The owners of the mobile social network Path have settled with the Federal Trade Commission over charges that the company had collected personal information from its users, some of whom are minors, without the users’ knowledge or consent.
The settlement requires the company to pay an $800,000 civil penalty, to delete the information it has collected from children under the age of 13, and to implement a new privacy program.
An alternative to Facebook, Path allows users to share a personal diary of pictures, status updates, favorite songs, and current location with up to 150 of their friends.

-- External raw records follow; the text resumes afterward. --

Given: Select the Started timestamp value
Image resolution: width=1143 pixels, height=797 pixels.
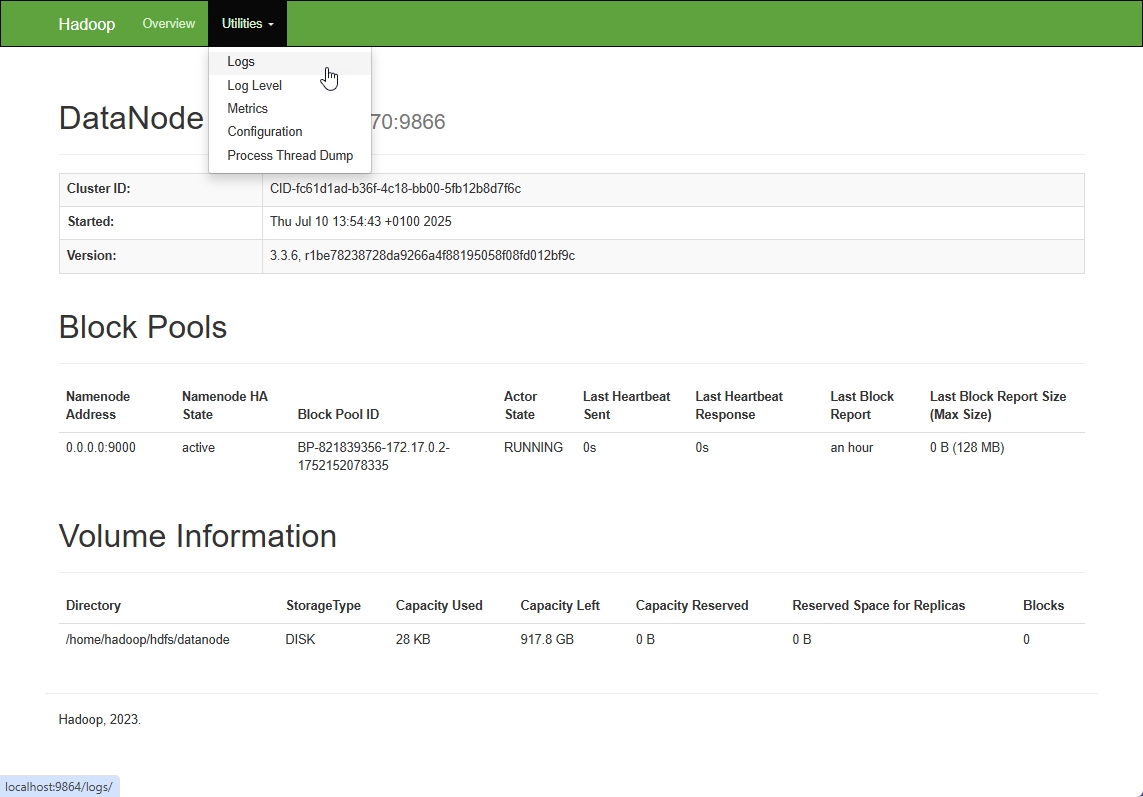Looking at the screenshot, I should click(x=360, y=222).
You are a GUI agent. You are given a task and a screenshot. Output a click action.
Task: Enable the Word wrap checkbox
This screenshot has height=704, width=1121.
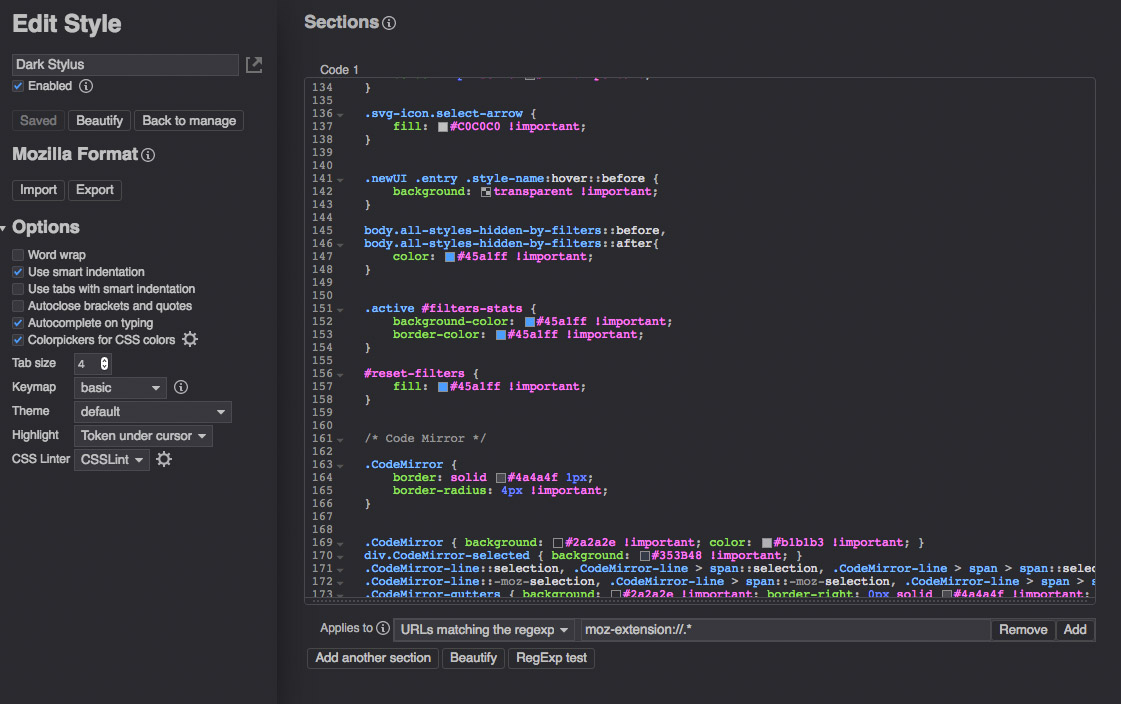point(18,255)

In version 2.0 of Path’s mobile application for iOS devices, the company’s “Add Friends” feature gave users multiple options to migrate their existing contacts to Path via their Facebook accounts, the contact lists on their phones, or through a personal invitation by email or text message.
What the users didn’t know, according to the FTC, is that Path was automatically collecting and storing data from their mobile phones even if they had not chosen to add friends from their phone’s contact lists.
The address books contained personal information including first and last names, addresses, phone numbers, email addresses, Facebook and Twitter usernames, and birthdays of the person’s contacts.
Path had also violated the Children’s Online Privacy Protection Act (COPPA) Rule by collecting data from approximately 3,000 children aged 13 and younger without the consent of their parents, which was the reason for the fine. The collected information has since been removed.
“Through the feedback we’ve received from all of you, we now understand that the way we had designed our ‘Add Friends’ feature was wrong,” wrote Path co-founder and CEO Dave Morin in a blog post. “We are deeply sorry if you were uncomfortable with how our application used your phone contacts.”
In a conference call announcing the enforcement action, FTC chairman Jon Leibowitz called Path’s practices “deceptive.” He advised all mobile companies to “tell consumers what you’re doing with their data, and once you have their data, be responsible stewards of that data.”